When Everything Feels Like the Movies, the book that won the Governor General’s Literary Award and was one of the CBC Canada Reads, is nothing like what one would expect in a book that won an award for children’s literature. Instead of having characters that perhaps have tragic lives but pull through due to sheer will and determination, this novel has characters that have unhealthy lifestyles that surely are not models for anyone. That being said, it is every bit controversial as you may now expect.
This title by Raziel Reid follows a middle school boy named Jude as he pines for this one guy who has a girlfriend while planning for his escape from mundane school life to chase his dream in Hollywood. His life is surely not perfect, with a mother who is a stripper and a father who has left them, and this uniqueness is definitely not the weirdest thing that sets When Everything Feels Like the Movies apart from any Young Adult novel.
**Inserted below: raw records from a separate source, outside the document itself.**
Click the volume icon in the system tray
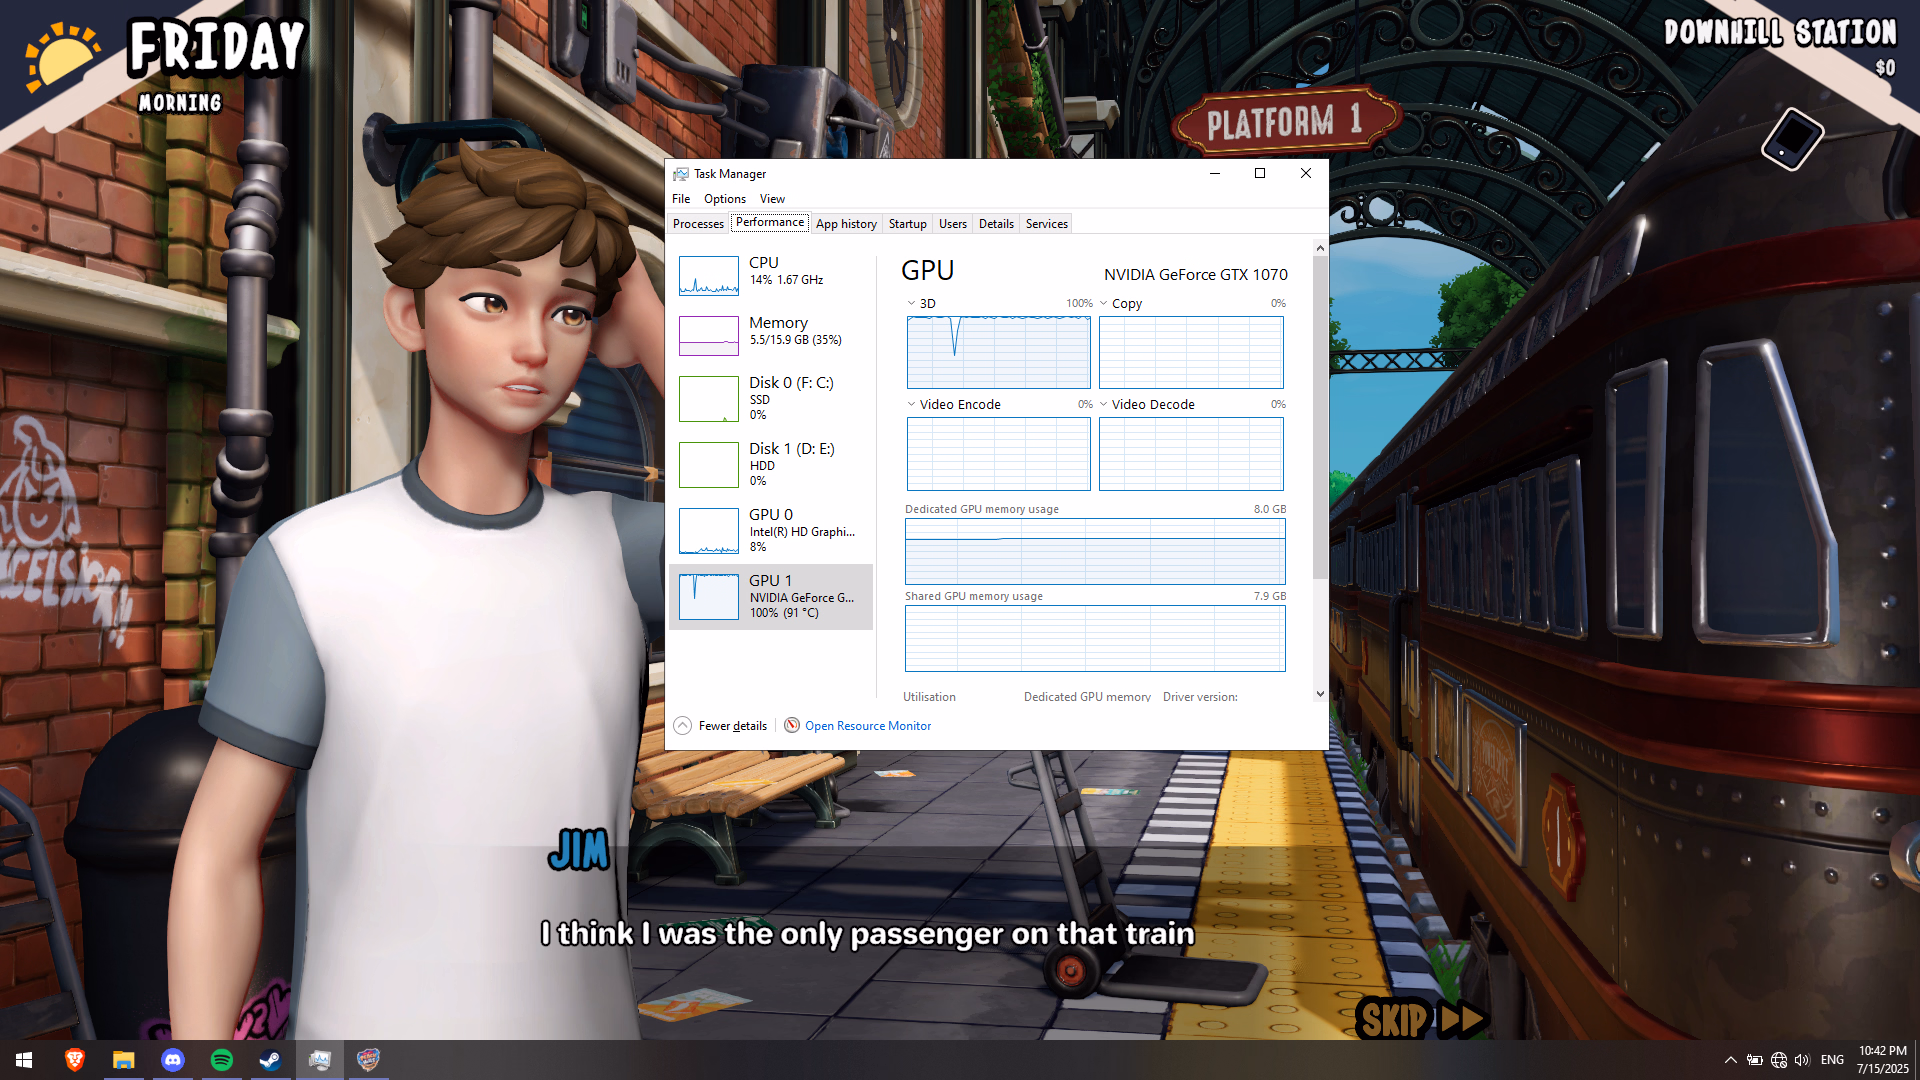The height and width of the screenshot is (1080, 1920). pos(1802,1060)
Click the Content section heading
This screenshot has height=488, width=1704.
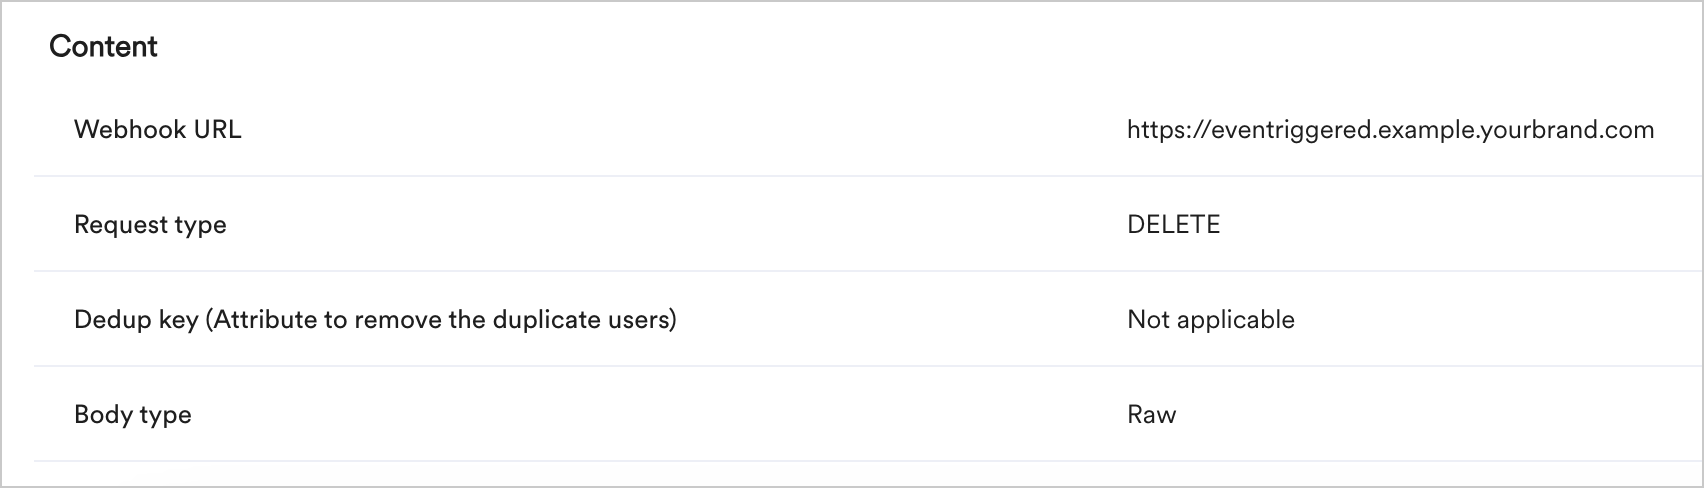[103, 47]
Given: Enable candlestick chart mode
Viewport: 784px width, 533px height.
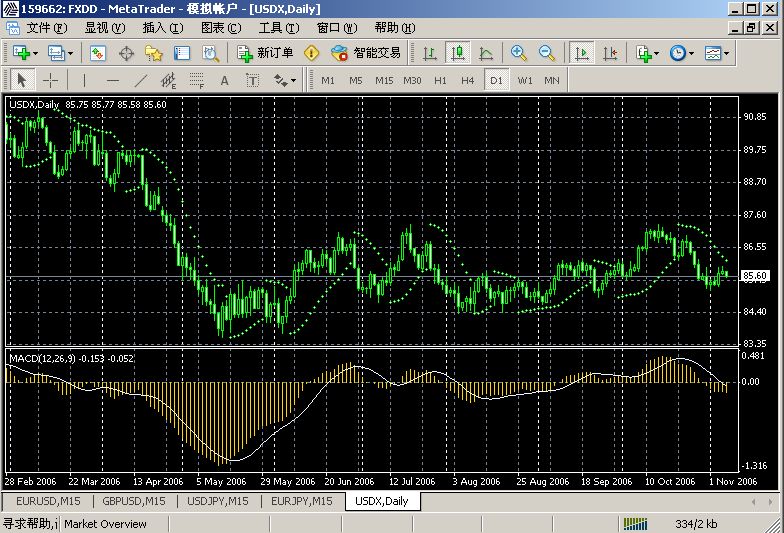Looking at the screenshot, I should coord(458,53).
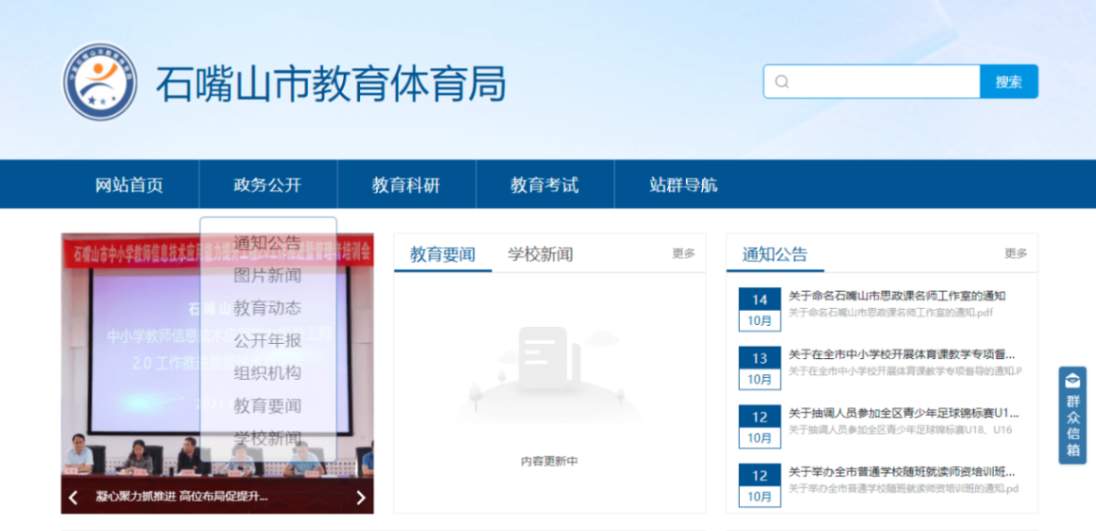Switch to the 学校新闻 tab

540,254
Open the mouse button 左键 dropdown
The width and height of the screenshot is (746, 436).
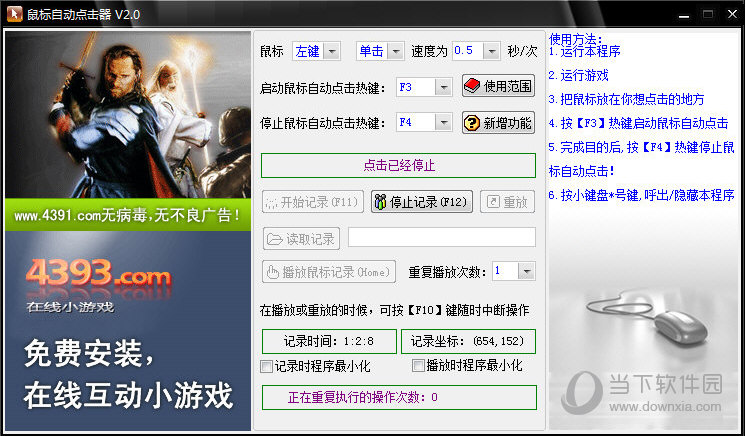(x=332, y=51)
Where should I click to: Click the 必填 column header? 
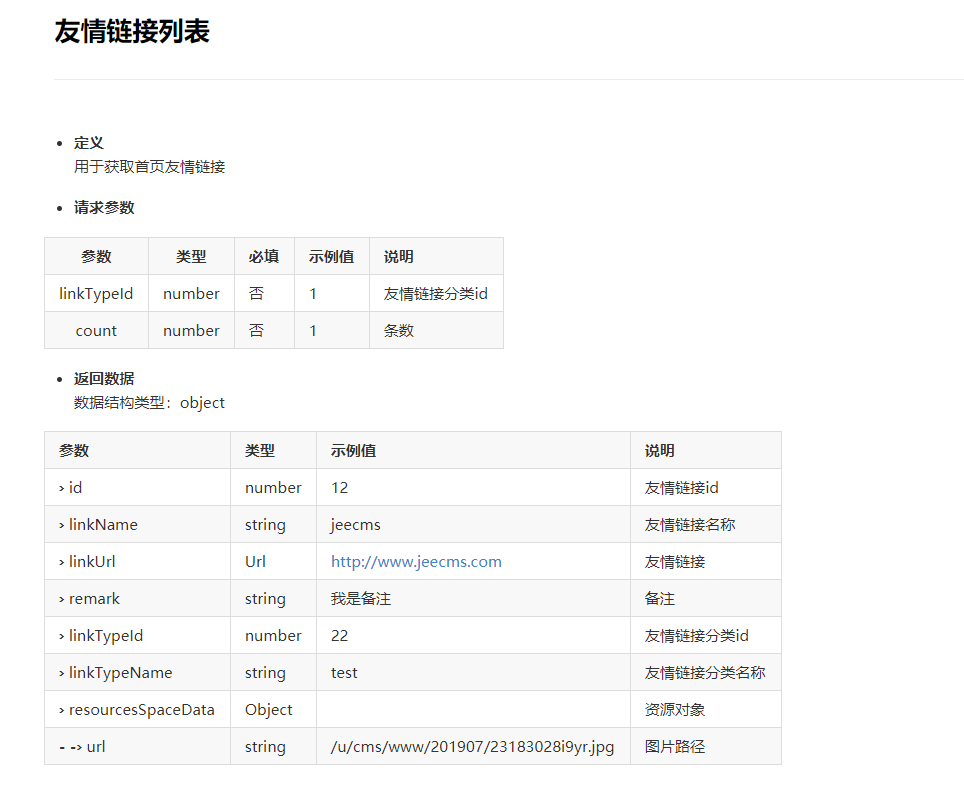(264, 257)

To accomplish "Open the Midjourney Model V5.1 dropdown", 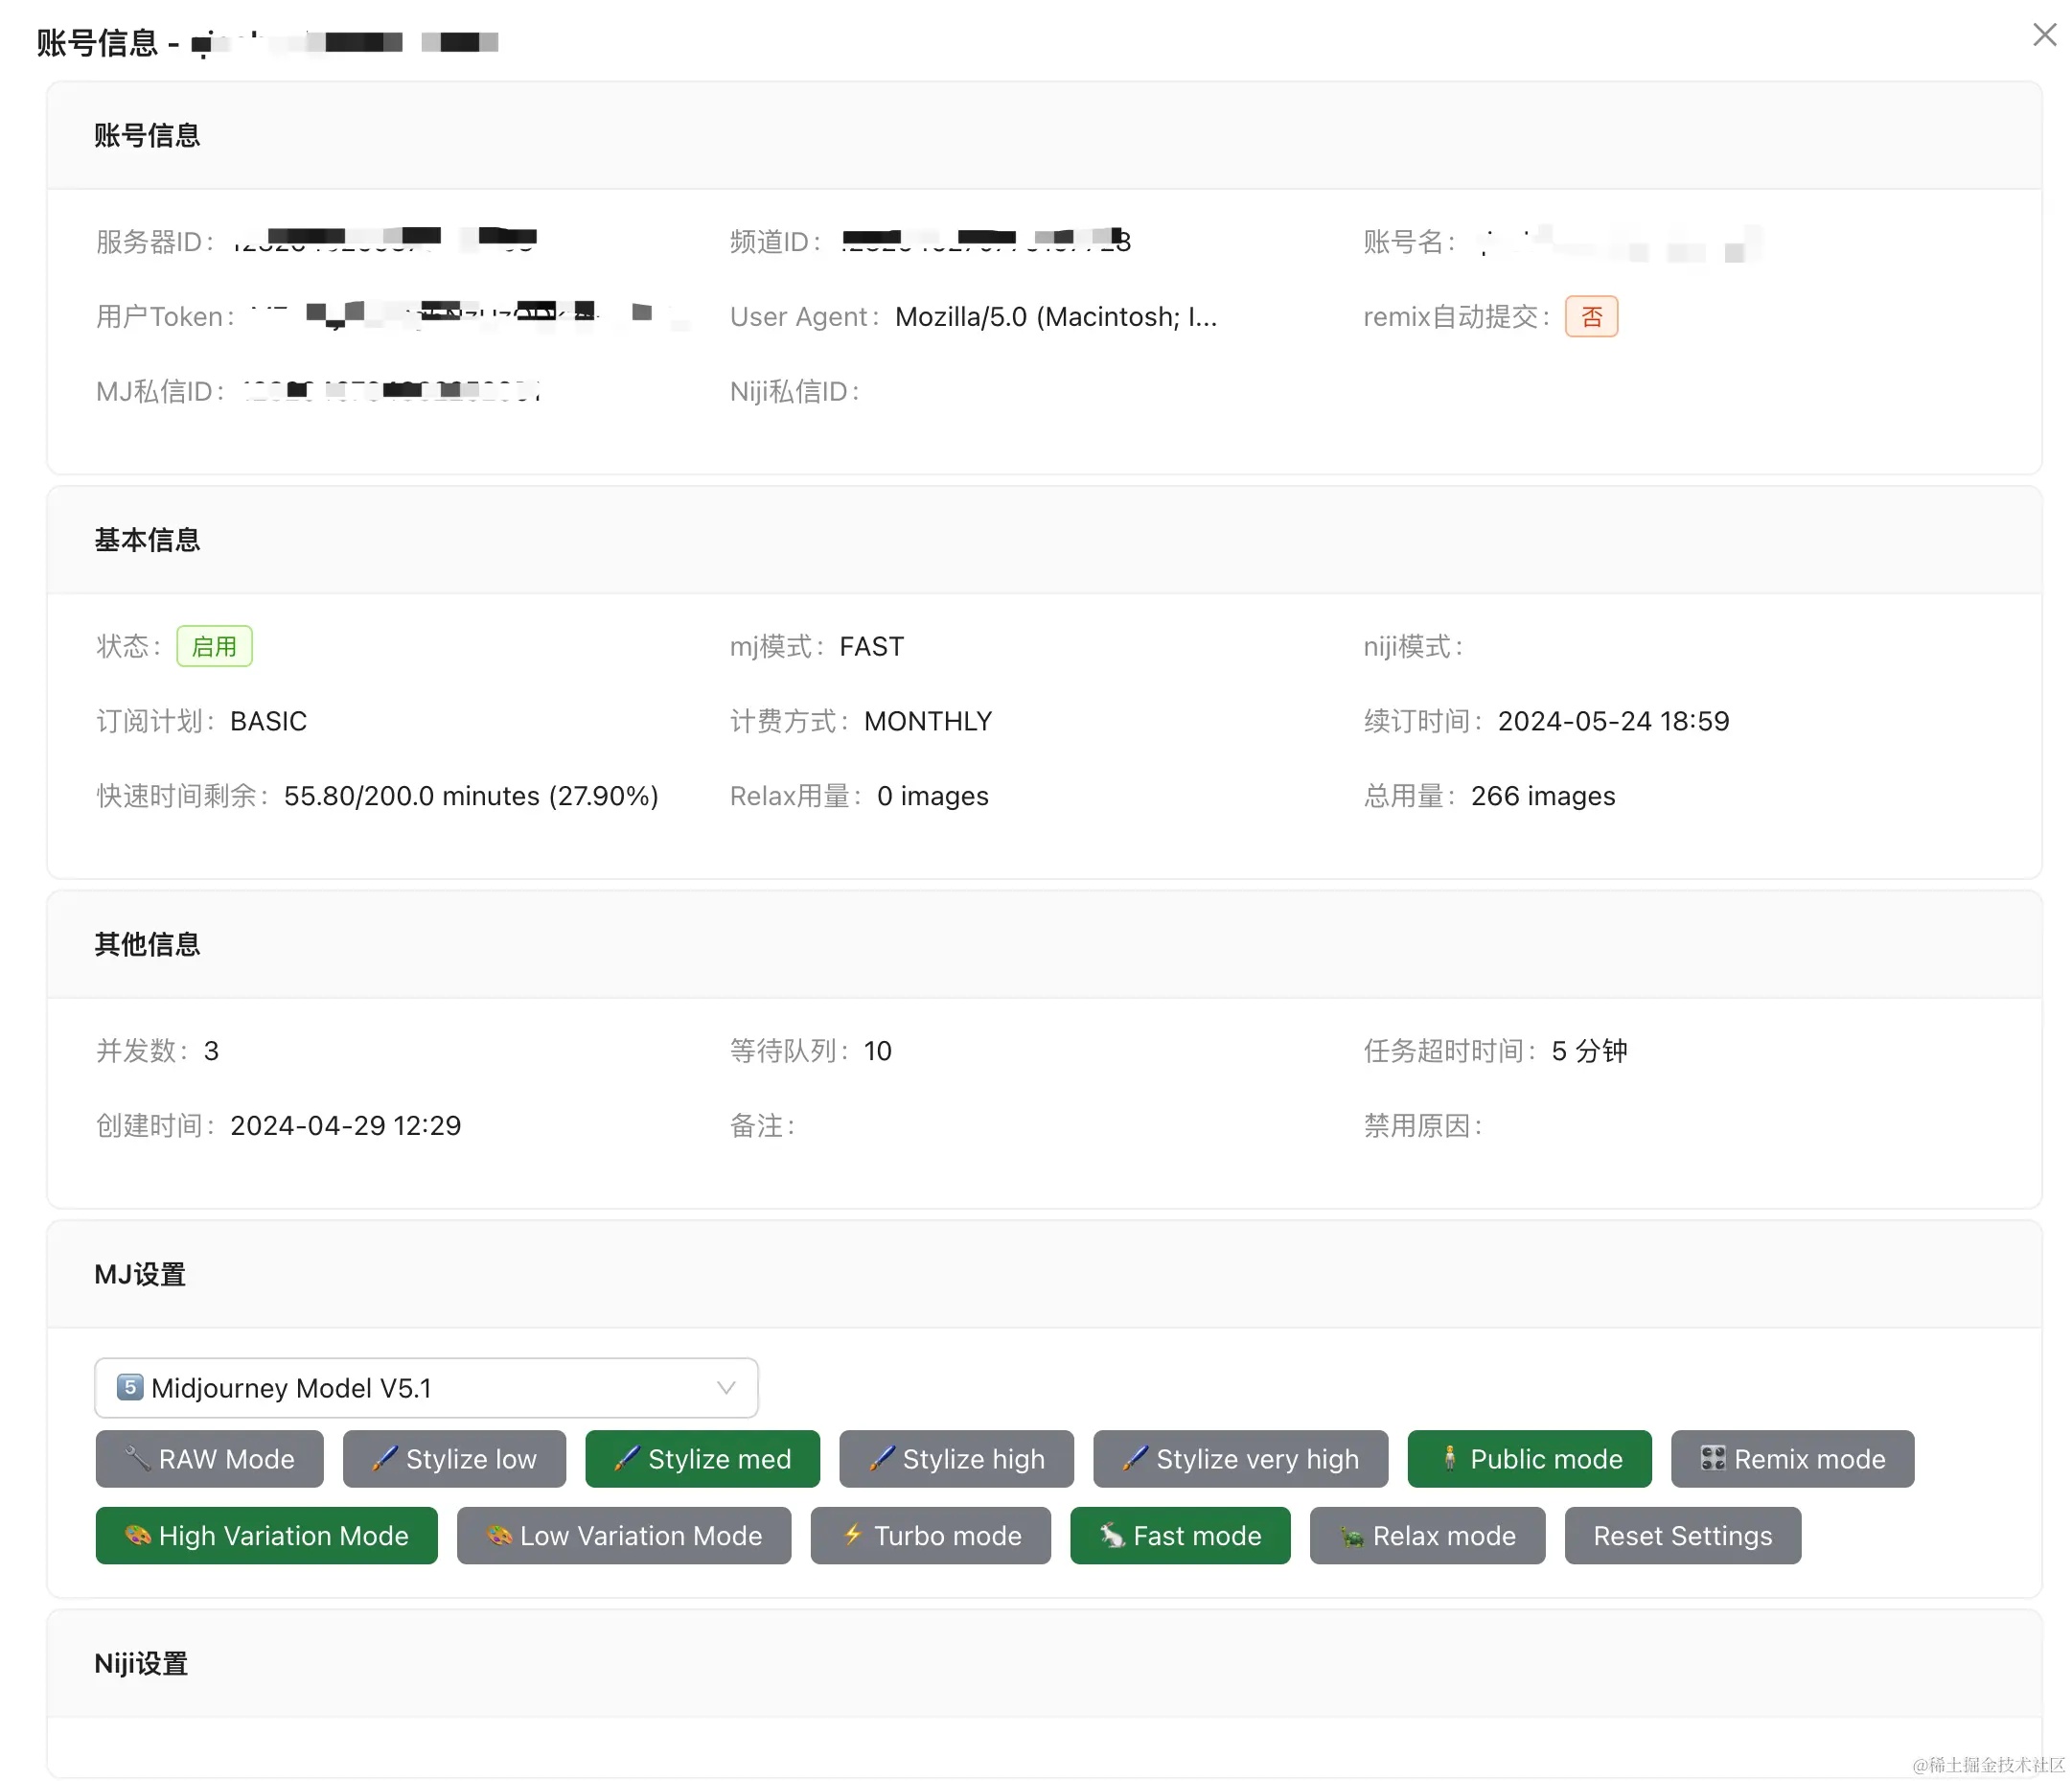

With a friend who basically sleeps with everyone and the narrator himself being brought up in a not-so-healthy environment, one can only imagine many foul languages and sexual references in this book.
One should totally applaud Raziel Reid for being brave enough to write such a provoking piece of work. The LGBT+ element is certainly much appreciated as there are not enough diverse books out there. Moreover, there are obviously the sexual references and foul languages packed in the novel that definitely take courage to write about in a young adult novel. Furthermore, to spice up a middle school student’s life into such a provoking and controversial life will surely be met with numerous criticisms but the fact that Raziel Reid has still done that definitely shows his courage.
However, that unfortunately does not mean I agree with all these choices. Don’t get me wrong – I am totally fine with LGBT+ characters and exploring sexuality and some foul language. What I am not okay with is that it is impossible to imagine middle grade kids doing such things. Jude may be behaving like that due to his upbringing but it surely seems like every classmate is like that. Moreover, it sometimes seems like Raziel Reid is pushing the boundaries just to push the boundaries. These controversial moments that make readers cringe sometimes don’t bring any significance to the developments of the characters.
On another note, his idea of making everything seems like something from the movies, such as dividing students into different people on the film set – The Crew, The Extras, The Movie Stars – is absolutely brilliant and creative. He also demonstrates his creativity by shaping Jude’s perspective such that the protagonist always references back to celebrities and their lifestyles. However, this often lead to many celebrities’ names thrown into the book and if the readers do not know some basic things about these celebrities, the notion of making everything feels like the movies is not that effective.
Overall, When Everything Feels like the Movies by Raziel Reid is a creative piece of work that suits older teens due to its provocative language and scenes and people who enjoy diverse books.